-------- STORED DATA

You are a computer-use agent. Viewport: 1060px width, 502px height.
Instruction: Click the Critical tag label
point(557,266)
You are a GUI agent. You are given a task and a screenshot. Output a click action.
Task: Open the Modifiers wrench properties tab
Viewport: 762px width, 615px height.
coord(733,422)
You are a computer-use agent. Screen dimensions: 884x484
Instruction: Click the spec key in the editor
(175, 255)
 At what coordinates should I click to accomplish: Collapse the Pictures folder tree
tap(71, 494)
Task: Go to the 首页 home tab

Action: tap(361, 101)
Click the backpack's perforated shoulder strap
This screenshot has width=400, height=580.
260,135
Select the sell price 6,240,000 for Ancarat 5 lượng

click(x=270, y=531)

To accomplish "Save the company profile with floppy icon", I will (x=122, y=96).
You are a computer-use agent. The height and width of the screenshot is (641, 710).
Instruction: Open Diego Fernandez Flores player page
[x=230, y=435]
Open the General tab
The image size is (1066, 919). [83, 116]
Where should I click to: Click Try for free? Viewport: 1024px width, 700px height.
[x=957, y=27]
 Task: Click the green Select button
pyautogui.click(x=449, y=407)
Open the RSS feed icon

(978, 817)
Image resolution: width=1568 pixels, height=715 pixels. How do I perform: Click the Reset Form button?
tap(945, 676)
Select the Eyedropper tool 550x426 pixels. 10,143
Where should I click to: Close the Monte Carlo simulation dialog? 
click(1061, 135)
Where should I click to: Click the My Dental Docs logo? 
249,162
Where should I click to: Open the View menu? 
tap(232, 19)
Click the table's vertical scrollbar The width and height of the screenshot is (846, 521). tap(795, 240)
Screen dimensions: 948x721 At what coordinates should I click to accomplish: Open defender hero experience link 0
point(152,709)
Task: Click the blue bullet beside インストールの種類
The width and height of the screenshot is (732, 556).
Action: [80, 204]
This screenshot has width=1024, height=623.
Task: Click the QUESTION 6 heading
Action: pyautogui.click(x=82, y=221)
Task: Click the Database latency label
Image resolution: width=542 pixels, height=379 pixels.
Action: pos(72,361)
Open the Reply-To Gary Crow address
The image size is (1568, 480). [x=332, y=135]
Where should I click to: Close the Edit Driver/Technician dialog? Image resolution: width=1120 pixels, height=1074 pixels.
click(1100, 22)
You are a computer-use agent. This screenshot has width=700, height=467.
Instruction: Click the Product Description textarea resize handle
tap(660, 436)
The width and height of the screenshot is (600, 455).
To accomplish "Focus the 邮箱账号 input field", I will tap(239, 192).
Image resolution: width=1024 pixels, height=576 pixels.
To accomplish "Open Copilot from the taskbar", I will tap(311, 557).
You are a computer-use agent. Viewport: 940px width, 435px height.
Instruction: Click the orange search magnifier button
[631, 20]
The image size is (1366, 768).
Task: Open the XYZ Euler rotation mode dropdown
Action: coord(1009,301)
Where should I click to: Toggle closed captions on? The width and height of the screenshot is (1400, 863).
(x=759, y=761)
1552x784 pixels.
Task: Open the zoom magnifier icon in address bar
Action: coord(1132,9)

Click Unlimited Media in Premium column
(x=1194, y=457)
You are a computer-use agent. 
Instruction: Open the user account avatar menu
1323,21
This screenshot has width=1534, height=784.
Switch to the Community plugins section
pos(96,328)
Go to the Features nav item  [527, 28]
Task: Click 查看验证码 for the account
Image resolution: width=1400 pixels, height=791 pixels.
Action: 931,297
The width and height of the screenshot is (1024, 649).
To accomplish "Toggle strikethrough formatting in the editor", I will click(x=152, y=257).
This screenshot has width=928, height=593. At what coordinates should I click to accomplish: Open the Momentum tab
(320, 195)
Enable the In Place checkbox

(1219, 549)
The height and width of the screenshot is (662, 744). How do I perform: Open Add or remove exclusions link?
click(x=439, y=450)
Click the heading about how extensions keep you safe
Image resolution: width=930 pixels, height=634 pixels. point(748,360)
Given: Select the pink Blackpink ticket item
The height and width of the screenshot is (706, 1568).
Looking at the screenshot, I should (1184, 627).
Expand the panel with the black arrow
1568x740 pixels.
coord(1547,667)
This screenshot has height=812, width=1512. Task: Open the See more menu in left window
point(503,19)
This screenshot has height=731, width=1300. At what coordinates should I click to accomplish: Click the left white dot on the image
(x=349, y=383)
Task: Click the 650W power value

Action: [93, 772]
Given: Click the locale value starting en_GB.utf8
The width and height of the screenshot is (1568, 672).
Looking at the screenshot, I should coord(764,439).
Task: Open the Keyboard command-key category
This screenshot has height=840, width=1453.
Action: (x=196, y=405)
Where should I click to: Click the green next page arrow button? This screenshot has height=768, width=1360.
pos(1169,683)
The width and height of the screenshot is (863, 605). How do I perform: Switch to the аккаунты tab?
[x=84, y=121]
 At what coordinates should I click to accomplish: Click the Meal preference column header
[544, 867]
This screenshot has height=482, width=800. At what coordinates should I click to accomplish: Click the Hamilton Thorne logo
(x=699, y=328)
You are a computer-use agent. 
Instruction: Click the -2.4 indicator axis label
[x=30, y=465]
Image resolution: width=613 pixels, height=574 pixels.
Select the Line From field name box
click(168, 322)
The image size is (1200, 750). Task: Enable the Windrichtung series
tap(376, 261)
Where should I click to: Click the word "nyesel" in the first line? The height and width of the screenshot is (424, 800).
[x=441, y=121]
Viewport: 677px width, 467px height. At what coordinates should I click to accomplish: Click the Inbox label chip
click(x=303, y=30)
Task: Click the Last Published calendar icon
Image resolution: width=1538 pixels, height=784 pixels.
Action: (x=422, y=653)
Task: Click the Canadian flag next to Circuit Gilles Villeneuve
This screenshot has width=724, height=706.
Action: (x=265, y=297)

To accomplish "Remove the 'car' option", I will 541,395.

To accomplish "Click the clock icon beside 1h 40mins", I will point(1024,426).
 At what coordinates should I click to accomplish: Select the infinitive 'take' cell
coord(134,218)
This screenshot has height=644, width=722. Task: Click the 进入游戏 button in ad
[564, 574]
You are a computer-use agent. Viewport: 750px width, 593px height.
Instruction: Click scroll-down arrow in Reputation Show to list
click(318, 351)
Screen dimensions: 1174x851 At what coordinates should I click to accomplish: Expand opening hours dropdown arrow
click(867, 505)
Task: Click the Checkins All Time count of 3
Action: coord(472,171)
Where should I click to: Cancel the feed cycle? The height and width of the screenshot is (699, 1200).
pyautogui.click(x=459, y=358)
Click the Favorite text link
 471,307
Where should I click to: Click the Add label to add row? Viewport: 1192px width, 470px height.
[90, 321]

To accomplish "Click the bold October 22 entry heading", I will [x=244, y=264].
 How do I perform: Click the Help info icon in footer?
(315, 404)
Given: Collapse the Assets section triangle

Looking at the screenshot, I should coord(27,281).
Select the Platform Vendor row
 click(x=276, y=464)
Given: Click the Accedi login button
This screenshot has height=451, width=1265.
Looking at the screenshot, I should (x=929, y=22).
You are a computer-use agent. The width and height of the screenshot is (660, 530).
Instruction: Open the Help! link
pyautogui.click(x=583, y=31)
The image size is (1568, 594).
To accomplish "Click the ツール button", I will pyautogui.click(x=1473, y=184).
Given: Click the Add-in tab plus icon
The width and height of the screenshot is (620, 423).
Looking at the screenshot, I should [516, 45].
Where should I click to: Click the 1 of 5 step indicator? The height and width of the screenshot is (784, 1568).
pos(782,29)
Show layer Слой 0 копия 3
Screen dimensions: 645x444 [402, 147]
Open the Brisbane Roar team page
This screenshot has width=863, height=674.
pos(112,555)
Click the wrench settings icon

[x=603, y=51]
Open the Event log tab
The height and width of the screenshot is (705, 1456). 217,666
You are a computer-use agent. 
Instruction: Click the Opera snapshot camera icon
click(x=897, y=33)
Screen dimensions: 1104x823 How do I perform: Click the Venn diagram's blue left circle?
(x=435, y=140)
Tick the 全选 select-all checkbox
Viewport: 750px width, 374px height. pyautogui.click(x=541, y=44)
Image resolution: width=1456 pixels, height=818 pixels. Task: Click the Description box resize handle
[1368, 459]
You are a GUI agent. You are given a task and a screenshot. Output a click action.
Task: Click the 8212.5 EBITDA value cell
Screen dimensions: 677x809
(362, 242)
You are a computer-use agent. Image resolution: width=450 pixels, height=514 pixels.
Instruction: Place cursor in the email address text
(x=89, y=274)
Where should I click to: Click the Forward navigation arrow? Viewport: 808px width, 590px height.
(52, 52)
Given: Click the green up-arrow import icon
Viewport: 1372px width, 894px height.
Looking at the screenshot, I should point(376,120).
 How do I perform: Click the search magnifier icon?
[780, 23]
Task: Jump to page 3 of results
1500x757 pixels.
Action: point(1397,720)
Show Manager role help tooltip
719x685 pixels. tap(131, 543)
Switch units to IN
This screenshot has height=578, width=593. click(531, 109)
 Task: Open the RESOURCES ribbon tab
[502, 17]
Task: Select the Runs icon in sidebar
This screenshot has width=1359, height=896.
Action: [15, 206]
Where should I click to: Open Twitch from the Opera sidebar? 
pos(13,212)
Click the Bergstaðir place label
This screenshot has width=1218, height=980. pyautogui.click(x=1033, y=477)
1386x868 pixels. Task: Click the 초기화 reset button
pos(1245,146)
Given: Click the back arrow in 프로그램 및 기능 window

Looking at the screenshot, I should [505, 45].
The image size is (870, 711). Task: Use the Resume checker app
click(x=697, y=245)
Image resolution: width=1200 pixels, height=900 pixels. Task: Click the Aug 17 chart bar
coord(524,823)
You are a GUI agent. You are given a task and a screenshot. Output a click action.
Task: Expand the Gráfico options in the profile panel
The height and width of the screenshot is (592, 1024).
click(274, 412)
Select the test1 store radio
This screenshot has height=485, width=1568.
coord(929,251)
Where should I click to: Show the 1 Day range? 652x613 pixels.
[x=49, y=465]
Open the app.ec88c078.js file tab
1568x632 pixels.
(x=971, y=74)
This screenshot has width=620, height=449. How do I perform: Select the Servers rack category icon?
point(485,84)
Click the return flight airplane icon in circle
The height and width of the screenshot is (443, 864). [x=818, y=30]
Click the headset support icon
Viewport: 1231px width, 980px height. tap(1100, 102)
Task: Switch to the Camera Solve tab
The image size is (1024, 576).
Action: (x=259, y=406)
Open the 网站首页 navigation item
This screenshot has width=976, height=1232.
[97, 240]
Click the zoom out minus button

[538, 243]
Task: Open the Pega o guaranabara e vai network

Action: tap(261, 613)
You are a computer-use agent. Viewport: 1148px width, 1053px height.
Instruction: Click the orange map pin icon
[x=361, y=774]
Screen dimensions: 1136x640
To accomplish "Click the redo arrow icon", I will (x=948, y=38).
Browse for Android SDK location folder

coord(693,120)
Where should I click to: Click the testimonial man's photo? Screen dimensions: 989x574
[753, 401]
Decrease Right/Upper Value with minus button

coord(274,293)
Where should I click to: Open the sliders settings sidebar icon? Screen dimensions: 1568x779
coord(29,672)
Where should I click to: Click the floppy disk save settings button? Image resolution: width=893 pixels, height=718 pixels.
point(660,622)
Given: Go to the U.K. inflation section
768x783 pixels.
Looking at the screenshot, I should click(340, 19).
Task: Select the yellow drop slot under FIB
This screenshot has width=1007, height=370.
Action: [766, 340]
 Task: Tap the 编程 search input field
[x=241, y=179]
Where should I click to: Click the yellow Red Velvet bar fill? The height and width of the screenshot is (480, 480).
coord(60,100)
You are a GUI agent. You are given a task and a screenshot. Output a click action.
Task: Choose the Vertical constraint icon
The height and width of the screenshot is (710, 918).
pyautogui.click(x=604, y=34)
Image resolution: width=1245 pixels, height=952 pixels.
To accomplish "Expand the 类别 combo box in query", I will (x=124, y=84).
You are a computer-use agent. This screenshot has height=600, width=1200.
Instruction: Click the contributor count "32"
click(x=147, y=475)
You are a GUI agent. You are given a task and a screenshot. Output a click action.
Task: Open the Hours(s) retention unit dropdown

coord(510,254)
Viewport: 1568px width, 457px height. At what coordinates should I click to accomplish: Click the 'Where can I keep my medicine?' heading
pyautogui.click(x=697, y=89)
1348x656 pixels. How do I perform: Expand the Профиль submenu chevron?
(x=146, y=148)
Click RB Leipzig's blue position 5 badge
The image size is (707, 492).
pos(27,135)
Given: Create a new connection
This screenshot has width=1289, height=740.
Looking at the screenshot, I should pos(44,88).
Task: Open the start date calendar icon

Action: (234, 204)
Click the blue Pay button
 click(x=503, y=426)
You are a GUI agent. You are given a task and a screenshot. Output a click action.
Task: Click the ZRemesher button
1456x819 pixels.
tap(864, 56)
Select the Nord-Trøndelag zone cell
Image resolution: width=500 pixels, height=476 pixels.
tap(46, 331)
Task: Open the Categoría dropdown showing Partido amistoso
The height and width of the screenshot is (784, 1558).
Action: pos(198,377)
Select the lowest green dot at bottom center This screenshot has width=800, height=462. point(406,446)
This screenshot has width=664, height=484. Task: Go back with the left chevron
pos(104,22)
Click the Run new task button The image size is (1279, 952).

----------------

TASK DETAILS:
Take every line from the records that holds "item" and copy it down.

THE ANSWER:
Go to the Features nav item  [527, 28]
Given: Select the pink Blackpink ticket item
Open the 网站首页 navigation item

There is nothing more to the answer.